Wednesday, September 15, 2010

VB BG

As an intern on the Venture Brothers, I was lucky enough to be exposed to many facets of the design and production phase of a cartoon show. It is something you CAN learn in school, but doesn't quite make sense until you witness it first hand. (One thing that didn't make sense is, as an intern, not being given credit for the artistic contributions, however, I digress...)

As an intern, I was given menial tasks, such as paneling story boards into a template (to help the production artists), to more important tasks, inking characters for the character designers, and creating "tonals" for the background artists (which in my opinion was the most challenging and took forever). However, at the time I was one of a few interns charged with creating these "tonals".

Incidentally, the first episode to air from the new season of the show was not the first in production (actually, the 3rd). The "Butterglider and the Diving bell" episode was the last one I had contributed any BG assistance before my internship ended and was officially hired onto Robotomy as a character design artist. (I did work on some later episodes, inking characters and props...)

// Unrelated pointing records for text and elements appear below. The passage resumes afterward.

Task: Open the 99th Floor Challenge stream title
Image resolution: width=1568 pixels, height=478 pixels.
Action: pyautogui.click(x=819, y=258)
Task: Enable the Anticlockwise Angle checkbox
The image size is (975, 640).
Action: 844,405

This is how I fit into the pipeline of Background production...

First off, the background designer is charged with designing a bunch of BG's per episode and is often biting off more than he/shw can chew. consider all the revisions they might have to make to meet the creators vision. The artist usually does sketches to be approved first.

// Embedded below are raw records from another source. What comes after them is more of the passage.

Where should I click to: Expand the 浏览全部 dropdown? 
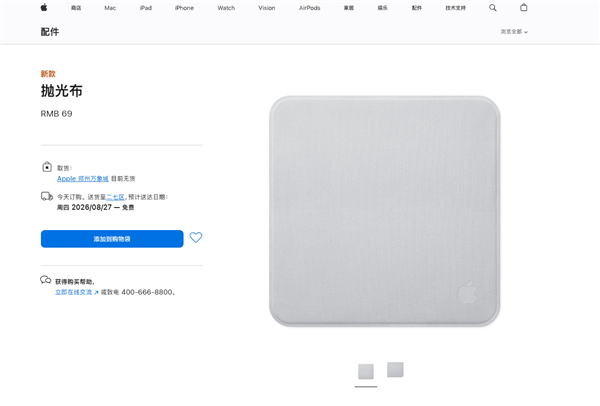[514, 32]
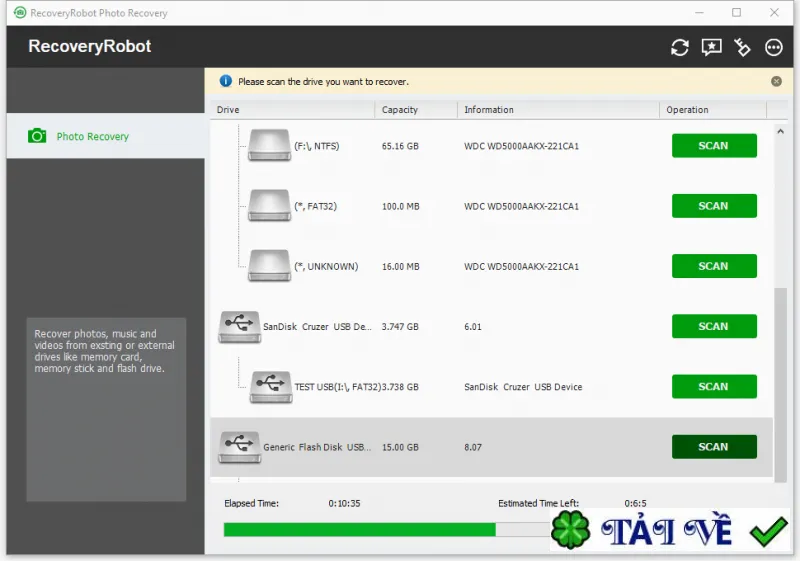Screen dimensions: 800x561
Task: Click the refresh drives icon in header
Action: tap(680, 47)
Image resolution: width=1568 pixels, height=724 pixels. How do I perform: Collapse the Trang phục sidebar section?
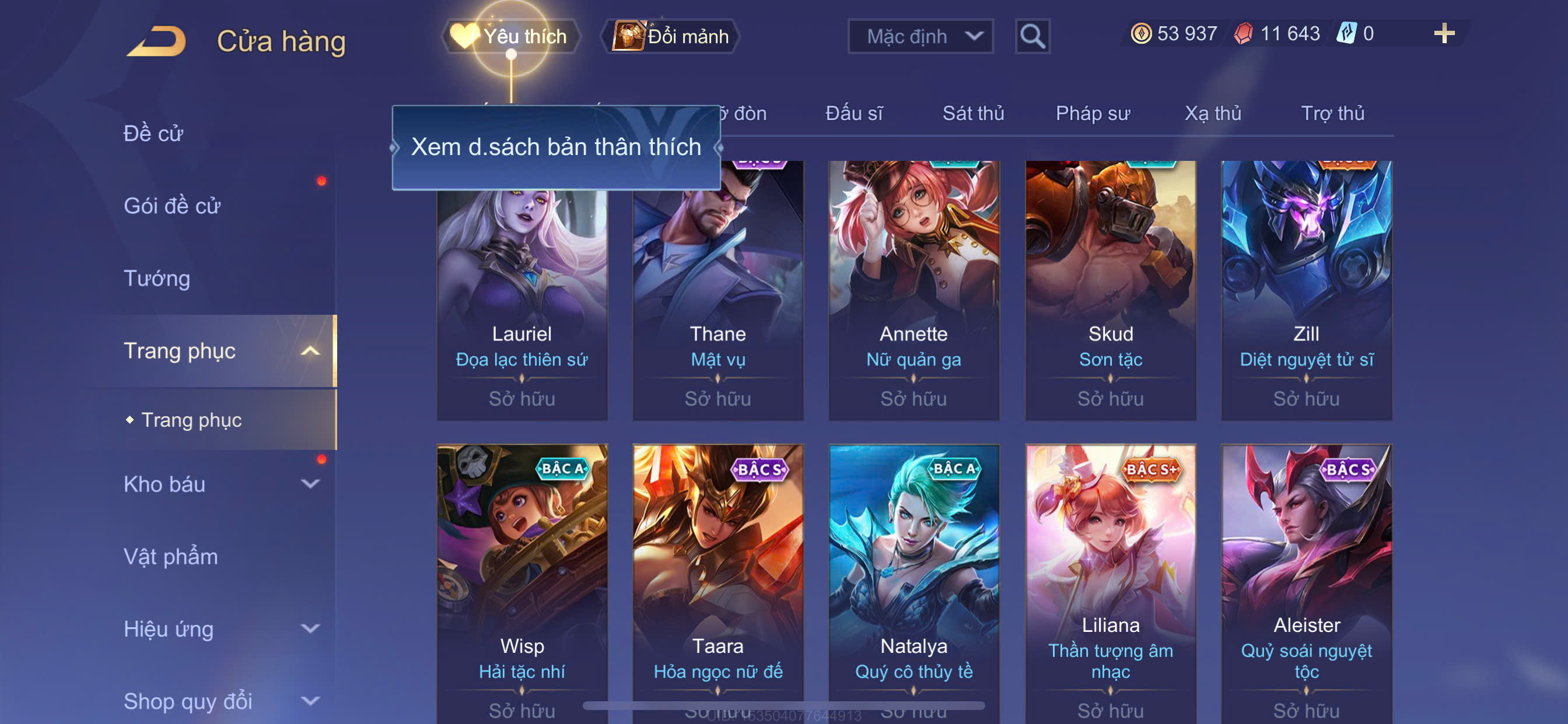click(x=310, y=351)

This first image, designed by Background Supervisor, George Fort, was the approved sketch (it might have been the second version submitted???)



Sometimes, when George knows his workload could use a little easing up, and trusts the interns skills, the artist will ask for help.

Given the above sketch, I began to build the BG in flash using grays to give form, and eliminate all the outlines.

The result is the following image.




This version is then passed on to the BG Painter and they turn this gray thing into an amazing looking piece of finished amazingness!

I believe this image was painted by the Color Supervisor, Liz Artinian, who added so much superb detail and color it blows my mind.




Every step is a refining process from the previous. So much hard work and talent goes into the show, it is quite astounding, yet no wonder why this show has garnered so much success.

Let it be noted that all these images are on loan and are the copyright and property of Cartoon Network.

1 comment:

  1. I worked on a few shows for Sony Animation at the turn of the century and it nice to know that some things have not changed.